Tâche: Recopiez toutes les lignes ci-dessous à l'identique, s'il vous plaît.

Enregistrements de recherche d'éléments
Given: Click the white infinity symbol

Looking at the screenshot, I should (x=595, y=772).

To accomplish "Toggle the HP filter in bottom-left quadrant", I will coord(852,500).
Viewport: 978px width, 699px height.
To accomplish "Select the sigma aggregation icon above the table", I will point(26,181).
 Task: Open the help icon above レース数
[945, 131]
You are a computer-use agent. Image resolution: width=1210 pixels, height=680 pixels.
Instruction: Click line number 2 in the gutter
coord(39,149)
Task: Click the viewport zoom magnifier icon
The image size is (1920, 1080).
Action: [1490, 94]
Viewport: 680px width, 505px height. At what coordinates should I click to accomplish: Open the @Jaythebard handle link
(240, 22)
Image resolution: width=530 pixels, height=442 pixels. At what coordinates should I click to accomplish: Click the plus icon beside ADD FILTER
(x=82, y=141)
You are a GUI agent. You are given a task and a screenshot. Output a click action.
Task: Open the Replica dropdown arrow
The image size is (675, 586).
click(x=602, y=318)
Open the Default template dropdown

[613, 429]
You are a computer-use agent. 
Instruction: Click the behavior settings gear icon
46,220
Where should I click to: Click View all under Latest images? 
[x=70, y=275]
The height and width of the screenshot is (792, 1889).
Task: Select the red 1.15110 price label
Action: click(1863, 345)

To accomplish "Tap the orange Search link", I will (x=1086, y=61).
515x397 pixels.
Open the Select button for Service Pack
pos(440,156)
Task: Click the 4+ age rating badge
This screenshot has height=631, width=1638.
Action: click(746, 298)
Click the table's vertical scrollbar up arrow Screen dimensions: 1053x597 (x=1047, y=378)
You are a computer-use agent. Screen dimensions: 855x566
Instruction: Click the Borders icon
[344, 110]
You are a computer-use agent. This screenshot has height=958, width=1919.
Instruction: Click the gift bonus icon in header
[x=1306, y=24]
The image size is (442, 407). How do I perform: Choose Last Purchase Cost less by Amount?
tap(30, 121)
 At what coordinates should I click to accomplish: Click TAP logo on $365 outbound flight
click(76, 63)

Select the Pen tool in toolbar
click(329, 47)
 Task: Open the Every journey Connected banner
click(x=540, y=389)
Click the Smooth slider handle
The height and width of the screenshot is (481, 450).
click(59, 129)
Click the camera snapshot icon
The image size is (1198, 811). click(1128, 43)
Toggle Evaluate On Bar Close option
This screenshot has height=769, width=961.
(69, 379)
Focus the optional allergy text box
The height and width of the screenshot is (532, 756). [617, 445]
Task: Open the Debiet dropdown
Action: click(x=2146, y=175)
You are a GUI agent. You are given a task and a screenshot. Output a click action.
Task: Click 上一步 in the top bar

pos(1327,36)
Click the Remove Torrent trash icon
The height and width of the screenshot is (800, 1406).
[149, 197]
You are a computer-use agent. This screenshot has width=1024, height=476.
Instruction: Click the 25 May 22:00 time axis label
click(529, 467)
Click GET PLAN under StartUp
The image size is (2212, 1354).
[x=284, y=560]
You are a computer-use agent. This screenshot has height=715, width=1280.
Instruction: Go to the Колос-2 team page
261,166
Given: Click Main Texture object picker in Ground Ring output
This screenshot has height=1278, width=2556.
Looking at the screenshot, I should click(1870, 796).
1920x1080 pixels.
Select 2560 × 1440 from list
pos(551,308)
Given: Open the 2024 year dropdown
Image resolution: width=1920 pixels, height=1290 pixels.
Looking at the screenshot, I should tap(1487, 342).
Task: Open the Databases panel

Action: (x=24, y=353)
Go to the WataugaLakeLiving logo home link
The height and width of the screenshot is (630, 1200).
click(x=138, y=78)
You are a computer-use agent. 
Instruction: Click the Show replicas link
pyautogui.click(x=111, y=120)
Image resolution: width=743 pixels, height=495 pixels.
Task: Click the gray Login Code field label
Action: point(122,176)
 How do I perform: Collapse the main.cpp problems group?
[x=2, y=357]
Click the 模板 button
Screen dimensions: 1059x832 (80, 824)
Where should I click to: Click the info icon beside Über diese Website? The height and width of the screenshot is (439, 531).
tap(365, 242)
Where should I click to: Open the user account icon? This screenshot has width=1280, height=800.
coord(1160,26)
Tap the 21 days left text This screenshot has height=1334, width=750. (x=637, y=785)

Résultat ci-dessous:
Given: Click the white infinity symbol

Looking at the screenshot, I should (x=595, y=772).

To accomplish "Toggle the HP filter in bottom-left quadrant", I will coord(852,500).
Viewport: 978px width, 699px height.
To accomplish "Select the sigma aggregation icon above the table", I will point(26,181).
 Task: Open the help icon above レース数
[945, 131]
You are a computer-use agent. Image resolution: width=1210 pixels, height=680 pixels.
Instruction: Click line number 2 in the gutter
coord(39,149)
Task: Click the viewport zoom magnifier icon
The image size is (1920, 1080).
Action: [1490, 94]
Viewport: 680px width, 505px height. At what coordinates should I click to accomplish: Open the @Jaythebard handle link
(240, 22)
Image resolution: width=530 pixels, height=442 pixels. At what coordinates should I click to accomplish: Click the plus icon beside ADD FILTER
(x=82, y=141)
You are a GUI agent. You are given a task and a screenshot. Output a click action.
Task: Open the Replica dropdown arrow
The image size is (675, 586).
click(x=602, y=318)
Open the Default template dropdown

[613, 429]
You are a computer-use agent. 
Instruction: Click the behavior settings gear icon
46,220
Where should I click to: Click View all under Latest images? 
[x=70, y=275]
The height and width of the screenshot is (792, 1889).
Task: Select the red 1.15110 price label
Action: click(1863, 345)

To accomplish "Tap the orange Search link", I will (x=1086, y=61).
515x397 pixels.
Open the Select button for Service Pack
pos(440,156)
Task: Click the 4+ age rating badge
This screenshot has height=631, width=1638.
Action: click(746, 298)
Click the table's vertical scrollbar up arrow Screen dimensions: 1053x597 (x=1047, y=378)
You are a computer-use agent. Screen dimensions: 855x566
Instruction: Click the Borders icon
[344, 110]
You are a computer-use agent. This screenshot has height=958, width=1919.
Instruction: Click the gift bonus icon in header
[x=1306, y=24]
The image size is (442, 407). How do I perform: Choose Last Purchase Cost less by Amount?
tap(30, 121)
 At what coordinates should I click to accomplish: Click TAP logo on $365 outbound flight
click(76, 63)

Select the Pen tool in toolbar
click(329, 47)
 Task: Open the Every journey Connected banner
click(x=540, y=389)
Click the Smooth slider handle
The height and width of the screenshot is (481, 450).
click(59, 129)
Click the camera snapshot icon
The image size is (1198, 811). click(1128, 43)
Toggle Evaluate On Bar Close option
This screenshot has height=769, width=961.
(69, 379)
Focus the optional allergy text box
The height and width of the screenshot is (532, 756). [617, 445]
Task: Open the Debiet dropdown
Action: click(x=2146, y=175)
You are a GUI agent. You are given a task and a screenshot. Output a click action.
Task: Click 上一步 in the top bar

pos(1327,36)
Click the Remove Torrent trash icon
The height and width of the screenshot is (800, 1406).
[149, 197]
You are a computer-use agent. This screenshot has width=1024, height=476.
Instruction: Click the 25 May 22:00 time axis label
click(529, 467)
Click GET PLAN under StartUp
The image size is (2212, 1354).
[x=284, y=560]
You are a computer-use agent. This screenshot has height=715, width=1280.
Instruction: Go to the Колос-2 team page
261,166
Given: Click Main Texture object picker in Ground Ring output
This screenshot has height=1278, width=2556.
Looking at the screenshot, I should click(1870, 796).
1920x1080 pixels.
Select 2560 × 1440 from list
pos(551,308)
Given: Open the 2024 year dropdown
Image resolution: width=1920 pixels, height=1290 pixels.
Looking at the screenshot, I should tap(1487, 342).
Task: Open the Databases panel

Action: (x=24, y=353)
Go to the WataugaLakeLiving logo home link
The height and width of the screenshot is (630, 1200).
click(x=138, y=78)
You are a computer-use agent. 
Instruction: Click the Show replicas link
pyautogui.click(x=111, y=120)
Image resolution: width=743 pixels, height=495 pixels.
Task: Click the gray Login Code field label
Action: point(122,176)
 How do I perform: Collapse the main.cpp problems group?
[x=2, y=357]
Click the 模板 button
Screen dimensions: 1059x832 (80, 824)
Where should I click to: Click the info icon beside Über diese Website? The height and width of the screenshot is (439, 531).
tap(365, 242)
Where should I click to: Open the user account icon? This screenshot has width=1280, height=800.
coord(1160,26)
Tap the 21 days left text This screenshot has height=1334, width=750. (x=637, y=785)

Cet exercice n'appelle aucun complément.